Wikipedia’s TOS bans this kind of activity, and it’s pretty effective at detecting it. This has been going on elsewhere for over a decade, and I know of at least one reputation-laundering firm that has gone bust because of Wikipedia reverting everything they tried to plant.
Isn’t there a way to lock Wikipedia articles so they can’t be edited by just anyone?
Yes, there are mechanisms for that in Wikipedia
Edit: commented before I saw that other comment with a link, but that’s a good link to look at https://en.wikipedia.org/wiki/Wikipedia:Protection_policy
They’re all publicly viewable edits aren’t they? Revert them and ban the IP ranges they come from? I thought that was the standard practice for abuse of Wikipedia?
IP bans are ineffective against anyone who isn’t a 13yo using their parents’ WiFi.
The problem lies in noticing them in the first place. If you make a thousand legit edits to various articles and then make some slight changes on some rich clients page chances are nobody will register this. Then again we’re on the internet so there’s always at least one guy who’d hyperfocus on monitoring something like this. The hero we need.
Then again we’re on the internet so there’s always at least one guy who’d hyperfocus on monitoring something like this.
Not just the Internet, but Wikipedia. It’s catnip to people who hyperfocus on topics.
Exactly. I remember reading an article about a Nazi who was tried in the UK, apparently Winston Churchill himself vehemently defended this guy because he was a Nazi who fought the Soviets, and Churchill really hated the Soviets. He pushed hard for the charges to be dismissed, had his life sentence reduced to a few decades, and then eventually had his sentence commuted so he was released. I found this article around the time that the main guy behind the Nuremberg trials, Benjamin Ferencz, passed away, however when I went searching for the article a couple months later it was nowhere to be found.
I suspect the article was deleted under Wiki’s general rule where they don’t like having articles about individuals, and instead prefer articles about events. However this individual’s story was the event, and this could have been an excuse by those looking to colour Churchill’s history how they felt it should be presented.

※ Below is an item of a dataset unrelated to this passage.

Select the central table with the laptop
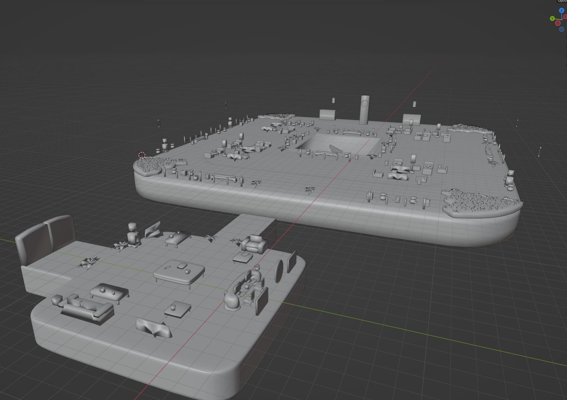The height and width of the screenshot is (400, 567). click(179, 273)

Let’s not forget, it took years for Wikipedia to even notice Neelix, the Wikipedia admin who made over 80,000 pages/links about titties.
Let’s not forget, it took years for Wikipedia to even notice Neelix, the Wikipedia admin who made over 80,000 pages/links about titties.

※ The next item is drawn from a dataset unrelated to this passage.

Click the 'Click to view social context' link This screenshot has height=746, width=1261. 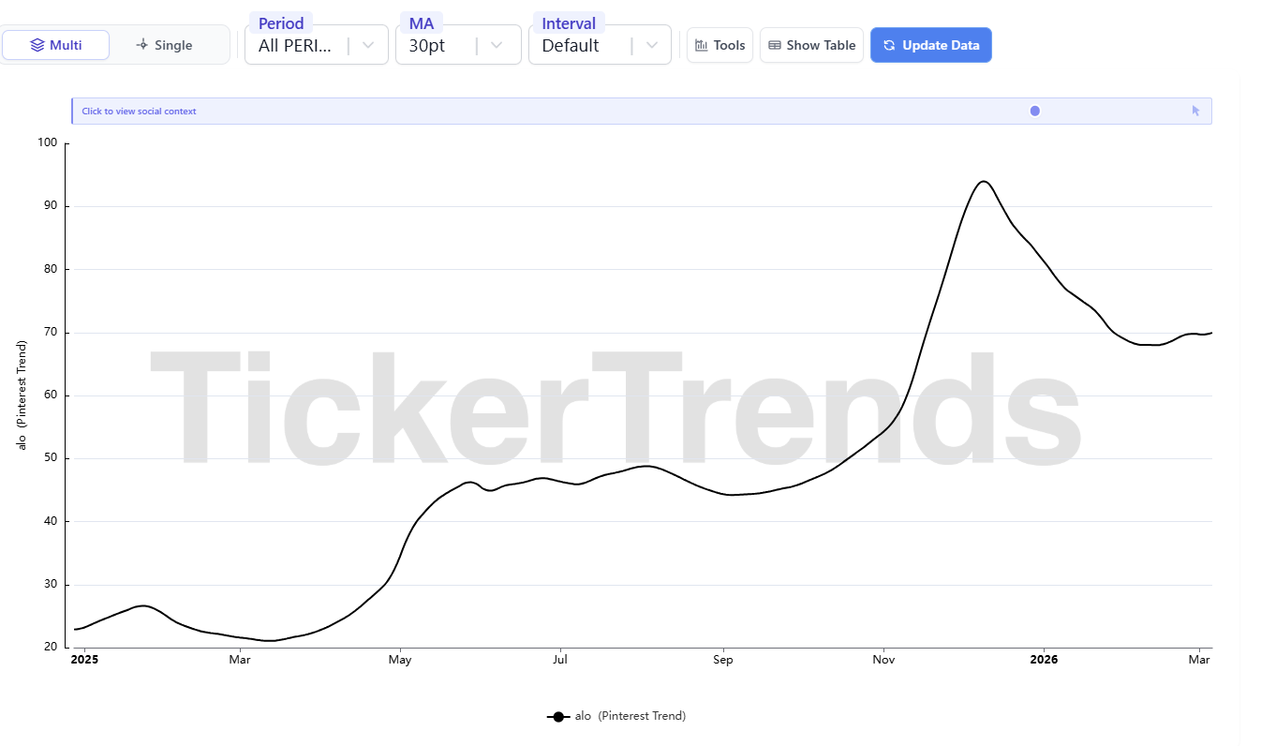pos(139,111)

He was just out there spreading the word of boobah but yeah this stuff can go under the radar for a while.
How so? Did no one go tat for his tit then?
Idk about banning ip ranges. I have never edited a wiki page as such amd my ip is blocked from even viewing the edits or talk.
It is unfair to others improperly blocked, my ip is also on a blacklist somehow do not know if that is related. Some kind of ratfuckery is afoot on the latter.
Thing is the vast majority of people using wiki won’t think. They will just consume so the message gets through.
Can confirm. I use wiki and don’t know how to think.
I don’t understand. Someone read this to me.
Pages can be protected in various ways
Laws can be broken too

This all started with Theresa May and the
right for rich people to curate themselves onlineright to be forgotten.Two Tier Kier.
FYI, Two Tier Kier is a conspiracy theorist term pushed by people who say Kier harms white people and doesn’t punish non-whites for crime.
Better names are Queer Harmer or Kid Starver
Kid Starver doesn’t really make sense, he’s expanded free school meals, greatly raised minimum wages, increased free childcare, removed the two child benefit cap, etc.
Queer Harmer probably has more legitimacy to it, I suppose? The high court (not appointed by government or Starmer) had a controversial ruling on gendered toilets, saying that premises are free to exclude trans women from women’s toilets if they do choose. So far the government has made no attempt to alter the law to amend that, so it can perhaps be taken as silent support of that ruling.